_Task to complete_
Quote the entries verbatim, from the line containing "Where should I click to: Open the" through the line containing "point(190,349)", inclusive.
==============================
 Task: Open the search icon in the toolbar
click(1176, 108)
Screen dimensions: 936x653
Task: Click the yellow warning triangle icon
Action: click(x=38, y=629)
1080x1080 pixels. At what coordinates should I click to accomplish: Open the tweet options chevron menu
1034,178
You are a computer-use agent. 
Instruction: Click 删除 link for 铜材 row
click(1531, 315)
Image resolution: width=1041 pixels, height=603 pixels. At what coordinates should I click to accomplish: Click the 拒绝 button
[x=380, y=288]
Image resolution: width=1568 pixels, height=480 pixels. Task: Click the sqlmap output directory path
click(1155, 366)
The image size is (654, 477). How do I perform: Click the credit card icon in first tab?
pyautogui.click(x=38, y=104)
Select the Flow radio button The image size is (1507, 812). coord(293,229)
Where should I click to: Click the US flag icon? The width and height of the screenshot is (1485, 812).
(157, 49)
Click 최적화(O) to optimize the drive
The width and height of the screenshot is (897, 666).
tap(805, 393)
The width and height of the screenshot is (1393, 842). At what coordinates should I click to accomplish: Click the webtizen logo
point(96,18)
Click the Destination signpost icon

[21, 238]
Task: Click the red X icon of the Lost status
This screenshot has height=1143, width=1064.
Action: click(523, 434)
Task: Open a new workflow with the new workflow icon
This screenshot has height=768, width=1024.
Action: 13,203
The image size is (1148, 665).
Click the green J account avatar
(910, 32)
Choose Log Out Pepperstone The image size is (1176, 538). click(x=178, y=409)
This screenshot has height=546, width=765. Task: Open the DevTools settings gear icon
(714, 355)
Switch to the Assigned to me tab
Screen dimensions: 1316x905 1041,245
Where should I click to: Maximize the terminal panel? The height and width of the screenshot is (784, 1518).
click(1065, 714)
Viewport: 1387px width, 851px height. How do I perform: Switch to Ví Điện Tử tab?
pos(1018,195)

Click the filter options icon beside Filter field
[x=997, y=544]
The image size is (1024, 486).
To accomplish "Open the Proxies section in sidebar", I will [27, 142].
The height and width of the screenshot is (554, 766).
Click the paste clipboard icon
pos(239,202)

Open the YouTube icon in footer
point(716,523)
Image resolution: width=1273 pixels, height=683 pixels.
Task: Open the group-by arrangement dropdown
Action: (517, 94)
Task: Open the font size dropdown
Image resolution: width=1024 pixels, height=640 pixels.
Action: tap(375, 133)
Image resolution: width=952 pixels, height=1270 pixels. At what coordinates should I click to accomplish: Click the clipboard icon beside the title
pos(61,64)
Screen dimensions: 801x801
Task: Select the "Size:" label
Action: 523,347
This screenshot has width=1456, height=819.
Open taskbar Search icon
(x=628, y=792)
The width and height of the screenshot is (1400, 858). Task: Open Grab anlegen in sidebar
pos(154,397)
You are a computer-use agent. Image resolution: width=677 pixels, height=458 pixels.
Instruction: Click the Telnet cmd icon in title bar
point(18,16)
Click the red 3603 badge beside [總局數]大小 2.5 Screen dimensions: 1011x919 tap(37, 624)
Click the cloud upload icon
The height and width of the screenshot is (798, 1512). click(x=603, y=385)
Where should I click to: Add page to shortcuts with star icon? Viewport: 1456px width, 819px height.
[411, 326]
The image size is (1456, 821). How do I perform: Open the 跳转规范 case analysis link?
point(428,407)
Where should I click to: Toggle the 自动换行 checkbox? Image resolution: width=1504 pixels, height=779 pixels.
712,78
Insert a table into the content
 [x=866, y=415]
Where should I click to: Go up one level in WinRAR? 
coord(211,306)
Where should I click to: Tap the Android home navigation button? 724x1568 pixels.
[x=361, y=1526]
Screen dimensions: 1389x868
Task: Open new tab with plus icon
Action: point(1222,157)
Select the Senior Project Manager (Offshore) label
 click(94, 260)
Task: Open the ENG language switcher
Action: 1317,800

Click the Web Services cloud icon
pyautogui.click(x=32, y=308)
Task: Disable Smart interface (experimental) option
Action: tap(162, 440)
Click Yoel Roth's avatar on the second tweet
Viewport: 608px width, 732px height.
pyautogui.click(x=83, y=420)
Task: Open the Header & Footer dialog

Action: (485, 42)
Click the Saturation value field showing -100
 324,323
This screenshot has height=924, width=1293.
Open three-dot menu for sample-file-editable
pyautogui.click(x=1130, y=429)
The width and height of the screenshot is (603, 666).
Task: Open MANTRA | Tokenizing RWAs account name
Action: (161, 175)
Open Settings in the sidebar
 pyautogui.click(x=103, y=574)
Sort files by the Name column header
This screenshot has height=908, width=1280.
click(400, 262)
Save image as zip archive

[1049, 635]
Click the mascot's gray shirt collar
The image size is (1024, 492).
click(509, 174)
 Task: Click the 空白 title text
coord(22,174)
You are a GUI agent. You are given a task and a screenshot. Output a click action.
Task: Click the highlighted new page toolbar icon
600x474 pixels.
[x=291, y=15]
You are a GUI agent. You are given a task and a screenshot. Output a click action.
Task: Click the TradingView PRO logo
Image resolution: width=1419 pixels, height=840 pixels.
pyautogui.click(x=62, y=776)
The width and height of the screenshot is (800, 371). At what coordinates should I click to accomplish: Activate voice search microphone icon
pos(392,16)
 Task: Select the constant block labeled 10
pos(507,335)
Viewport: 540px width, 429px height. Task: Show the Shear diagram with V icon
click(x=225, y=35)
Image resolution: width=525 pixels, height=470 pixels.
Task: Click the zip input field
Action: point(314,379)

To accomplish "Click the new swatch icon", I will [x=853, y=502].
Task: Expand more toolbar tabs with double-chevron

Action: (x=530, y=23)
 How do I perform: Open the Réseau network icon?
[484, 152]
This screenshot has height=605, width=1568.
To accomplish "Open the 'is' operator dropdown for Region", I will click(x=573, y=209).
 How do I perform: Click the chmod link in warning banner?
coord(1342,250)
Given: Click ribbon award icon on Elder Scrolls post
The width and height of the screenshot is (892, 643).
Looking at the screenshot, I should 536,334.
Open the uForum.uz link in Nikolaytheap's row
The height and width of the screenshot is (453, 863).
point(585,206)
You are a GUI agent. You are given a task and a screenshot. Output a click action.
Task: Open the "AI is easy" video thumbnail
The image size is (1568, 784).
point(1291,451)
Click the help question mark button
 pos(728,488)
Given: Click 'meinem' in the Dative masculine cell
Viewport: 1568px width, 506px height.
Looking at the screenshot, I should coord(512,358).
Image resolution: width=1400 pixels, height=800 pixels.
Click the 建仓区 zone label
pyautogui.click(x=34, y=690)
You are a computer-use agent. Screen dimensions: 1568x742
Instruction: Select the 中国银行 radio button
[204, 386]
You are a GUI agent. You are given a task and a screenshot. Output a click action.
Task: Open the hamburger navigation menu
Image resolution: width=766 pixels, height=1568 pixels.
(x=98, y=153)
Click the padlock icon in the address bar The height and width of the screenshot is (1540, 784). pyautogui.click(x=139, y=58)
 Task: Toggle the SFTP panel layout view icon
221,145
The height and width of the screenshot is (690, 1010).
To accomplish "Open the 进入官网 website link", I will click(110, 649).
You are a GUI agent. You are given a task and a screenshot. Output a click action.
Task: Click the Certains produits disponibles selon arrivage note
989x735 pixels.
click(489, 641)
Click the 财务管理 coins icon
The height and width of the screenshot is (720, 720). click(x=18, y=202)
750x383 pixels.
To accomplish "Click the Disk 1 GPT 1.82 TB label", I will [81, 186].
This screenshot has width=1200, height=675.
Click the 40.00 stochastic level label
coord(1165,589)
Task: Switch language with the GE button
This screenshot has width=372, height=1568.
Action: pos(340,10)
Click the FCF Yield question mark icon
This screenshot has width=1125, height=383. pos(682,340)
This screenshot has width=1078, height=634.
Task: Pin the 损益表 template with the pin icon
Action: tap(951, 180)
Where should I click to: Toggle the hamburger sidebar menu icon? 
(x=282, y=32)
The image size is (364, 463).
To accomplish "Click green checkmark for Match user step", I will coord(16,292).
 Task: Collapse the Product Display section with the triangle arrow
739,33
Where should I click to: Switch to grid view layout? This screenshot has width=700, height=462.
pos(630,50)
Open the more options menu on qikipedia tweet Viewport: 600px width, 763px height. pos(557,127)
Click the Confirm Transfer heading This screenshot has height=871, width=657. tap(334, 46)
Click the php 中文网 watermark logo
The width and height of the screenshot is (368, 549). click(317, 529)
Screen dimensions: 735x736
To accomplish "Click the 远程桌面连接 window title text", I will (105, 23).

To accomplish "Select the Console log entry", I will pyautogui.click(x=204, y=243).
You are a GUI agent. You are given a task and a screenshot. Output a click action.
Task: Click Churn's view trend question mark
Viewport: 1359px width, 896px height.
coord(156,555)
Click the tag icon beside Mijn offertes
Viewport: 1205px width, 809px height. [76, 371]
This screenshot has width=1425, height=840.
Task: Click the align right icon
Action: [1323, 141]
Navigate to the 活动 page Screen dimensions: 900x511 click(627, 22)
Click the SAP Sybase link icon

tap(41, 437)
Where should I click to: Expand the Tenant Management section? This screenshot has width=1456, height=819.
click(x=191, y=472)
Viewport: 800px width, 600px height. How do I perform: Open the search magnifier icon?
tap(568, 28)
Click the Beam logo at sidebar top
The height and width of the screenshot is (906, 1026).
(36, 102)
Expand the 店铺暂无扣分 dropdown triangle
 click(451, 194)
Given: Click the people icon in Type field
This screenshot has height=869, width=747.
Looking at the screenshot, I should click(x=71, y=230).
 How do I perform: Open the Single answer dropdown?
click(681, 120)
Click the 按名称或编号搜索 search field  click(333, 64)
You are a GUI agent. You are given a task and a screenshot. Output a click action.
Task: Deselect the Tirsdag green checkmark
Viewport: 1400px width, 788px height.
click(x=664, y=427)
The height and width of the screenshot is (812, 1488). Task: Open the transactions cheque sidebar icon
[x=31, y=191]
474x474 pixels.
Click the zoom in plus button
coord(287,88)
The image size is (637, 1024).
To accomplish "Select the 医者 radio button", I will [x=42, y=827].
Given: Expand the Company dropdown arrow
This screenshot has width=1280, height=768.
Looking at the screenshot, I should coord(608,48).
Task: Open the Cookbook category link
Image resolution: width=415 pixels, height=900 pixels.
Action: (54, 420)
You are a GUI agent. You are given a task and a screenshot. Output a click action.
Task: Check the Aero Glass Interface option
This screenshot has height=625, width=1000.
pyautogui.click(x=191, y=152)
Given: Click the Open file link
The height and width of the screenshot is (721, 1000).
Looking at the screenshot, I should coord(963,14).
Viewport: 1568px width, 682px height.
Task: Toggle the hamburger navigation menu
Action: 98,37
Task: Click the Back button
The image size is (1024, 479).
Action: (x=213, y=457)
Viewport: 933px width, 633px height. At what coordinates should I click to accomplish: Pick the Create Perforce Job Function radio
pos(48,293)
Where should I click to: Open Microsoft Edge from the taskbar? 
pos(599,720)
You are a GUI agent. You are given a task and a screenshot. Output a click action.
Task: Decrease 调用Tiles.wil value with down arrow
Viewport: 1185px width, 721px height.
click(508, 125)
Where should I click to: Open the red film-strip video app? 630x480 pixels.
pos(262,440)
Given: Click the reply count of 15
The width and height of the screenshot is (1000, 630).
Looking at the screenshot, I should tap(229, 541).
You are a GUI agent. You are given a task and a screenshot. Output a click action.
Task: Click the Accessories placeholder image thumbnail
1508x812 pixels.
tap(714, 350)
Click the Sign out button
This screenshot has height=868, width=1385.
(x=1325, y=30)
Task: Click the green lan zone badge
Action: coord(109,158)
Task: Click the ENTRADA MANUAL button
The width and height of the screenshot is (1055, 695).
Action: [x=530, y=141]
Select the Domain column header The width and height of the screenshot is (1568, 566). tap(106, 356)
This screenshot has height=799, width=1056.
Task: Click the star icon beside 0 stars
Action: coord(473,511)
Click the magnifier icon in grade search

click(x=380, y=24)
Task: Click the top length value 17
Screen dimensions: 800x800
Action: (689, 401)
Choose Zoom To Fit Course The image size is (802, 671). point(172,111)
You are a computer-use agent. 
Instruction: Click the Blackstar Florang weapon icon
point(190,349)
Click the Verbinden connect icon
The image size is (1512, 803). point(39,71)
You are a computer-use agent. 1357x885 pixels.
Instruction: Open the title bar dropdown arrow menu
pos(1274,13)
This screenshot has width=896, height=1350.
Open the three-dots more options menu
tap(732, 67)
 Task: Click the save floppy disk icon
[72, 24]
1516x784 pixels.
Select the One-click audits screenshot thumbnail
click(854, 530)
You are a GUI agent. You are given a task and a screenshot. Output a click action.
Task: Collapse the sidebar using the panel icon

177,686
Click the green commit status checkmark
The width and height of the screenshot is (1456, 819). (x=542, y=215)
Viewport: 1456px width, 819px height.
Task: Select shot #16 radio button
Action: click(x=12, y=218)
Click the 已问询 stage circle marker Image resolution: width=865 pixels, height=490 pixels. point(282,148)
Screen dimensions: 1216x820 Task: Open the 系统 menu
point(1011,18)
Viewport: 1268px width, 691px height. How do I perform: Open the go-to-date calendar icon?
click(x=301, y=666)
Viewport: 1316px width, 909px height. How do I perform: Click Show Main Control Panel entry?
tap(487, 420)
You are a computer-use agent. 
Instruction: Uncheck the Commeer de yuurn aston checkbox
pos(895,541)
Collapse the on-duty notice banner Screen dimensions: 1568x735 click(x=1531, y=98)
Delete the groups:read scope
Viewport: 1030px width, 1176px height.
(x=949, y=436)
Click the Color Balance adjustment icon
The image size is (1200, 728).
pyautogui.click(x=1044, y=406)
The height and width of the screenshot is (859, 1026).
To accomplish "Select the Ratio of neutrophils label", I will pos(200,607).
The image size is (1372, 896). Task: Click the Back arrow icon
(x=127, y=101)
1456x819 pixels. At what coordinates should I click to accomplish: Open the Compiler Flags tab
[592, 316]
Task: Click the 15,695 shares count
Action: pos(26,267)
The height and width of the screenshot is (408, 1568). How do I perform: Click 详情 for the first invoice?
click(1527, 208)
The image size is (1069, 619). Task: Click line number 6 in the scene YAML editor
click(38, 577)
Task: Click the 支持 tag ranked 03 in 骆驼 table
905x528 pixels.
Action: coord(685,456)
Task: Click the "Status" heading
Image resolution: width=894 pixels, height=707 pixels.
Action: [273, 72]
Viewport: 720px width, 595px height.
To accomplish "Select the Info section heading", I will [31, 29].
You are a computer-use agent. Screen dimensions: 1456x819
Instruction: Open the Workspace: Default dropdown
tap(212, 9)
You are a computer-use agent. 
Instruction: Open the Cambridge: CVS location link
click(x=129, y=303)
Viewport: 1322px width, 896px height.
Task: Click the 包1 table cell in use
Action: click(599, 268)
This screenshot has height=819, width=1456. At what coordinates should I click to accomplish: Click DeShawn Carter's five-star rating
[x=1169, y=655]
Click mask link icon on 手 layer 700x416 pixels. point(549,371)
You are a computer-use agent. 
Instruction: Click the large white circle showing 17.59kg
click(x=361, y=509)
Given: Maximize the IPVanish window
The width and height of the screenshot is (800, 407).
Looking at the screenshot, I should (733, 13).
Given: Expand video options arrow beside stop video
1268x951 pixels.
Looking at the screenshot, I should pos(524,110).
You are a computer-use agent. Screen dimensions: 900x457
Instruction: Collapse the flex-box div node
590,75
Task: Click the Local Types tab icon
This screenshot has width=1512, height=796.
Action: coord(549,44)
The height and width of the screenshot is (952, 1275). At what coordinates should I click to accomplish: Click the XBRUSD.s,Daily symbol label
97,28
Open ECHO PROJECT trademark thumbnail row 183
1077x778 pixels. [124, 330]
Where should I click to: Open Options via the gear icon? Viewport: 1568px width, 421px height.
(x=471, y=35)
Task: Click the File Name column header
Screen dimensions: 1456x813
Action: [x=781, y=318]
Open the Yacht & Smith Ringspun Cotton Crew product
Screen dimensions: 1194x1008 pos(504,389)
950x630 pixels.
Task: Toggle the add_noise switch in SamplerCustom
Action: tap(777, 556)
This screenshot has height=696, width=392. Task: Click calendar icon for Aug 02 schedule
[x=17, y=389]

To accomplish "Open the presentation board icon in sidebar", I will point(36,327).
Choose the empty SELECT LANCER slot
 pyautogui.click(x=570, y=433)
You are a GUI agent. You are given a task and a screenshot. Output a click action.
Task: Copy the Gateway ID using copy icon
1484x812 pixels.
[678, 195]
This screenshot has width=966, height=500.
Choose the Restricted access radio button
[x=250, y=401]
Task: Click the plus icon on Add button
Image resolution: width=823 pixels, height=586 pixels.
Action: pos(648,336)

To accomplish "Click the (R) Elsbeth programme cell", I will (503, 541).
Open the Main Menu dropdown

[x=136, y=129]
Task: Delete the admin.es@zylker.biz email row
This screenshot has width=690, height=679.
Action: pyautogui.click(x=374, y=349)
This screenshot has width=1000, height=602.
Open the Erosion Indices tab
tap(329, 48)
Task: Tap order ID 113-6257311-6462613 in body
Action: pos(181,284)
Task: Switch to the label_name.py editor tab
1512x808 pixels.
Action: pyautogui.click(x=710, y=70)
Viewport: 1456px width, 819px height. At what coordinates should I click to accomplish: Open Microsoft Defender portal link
==============================
_Solution to the problem_
Where should I click to: Open the red film-strip video app? 630x480 pixels.
pos(262,440)
Given: Click the reply count of 15
The width and height of the screenshot is (1000, 630).
Looking at the screenshot, I should tap(229, 541).
You are a GUI agent. You are given a task and a screenshot. Output a click action.
Task: Click the Accessories placeholder image thumbnail
1508x812 pixels.
tap(714, 350)
Click the Sign out button
This screenshot has height=868, width=1385.
(x=1325, y=30)
Task: Click the green lan zone badge
Action: coord(109,158)
Task: Click the ENTRADA MANUAL button
The width and height of the screenshot is (1055, 695).
Action: [x=530, y=141]
Select the Domain column header The width and height of the screenshot is (1568, 566). tap(106, 356)
This screenshot has height=799, width=1056.
Task: Click the star icon beside 0 stars
Action: coord(473,511)
Click the magnifier icon in grade search

click(x=380, y=24)
Task: Click the top length value 17
Screen dimensions: 800x800
Action: (689, 401)
Choose Zoom To Fit Course The image size is (802, 671). point(172,111)
You are a computer-use agent. 
Instruction: Click the Blackstar Florang weapon icon
point(190,349)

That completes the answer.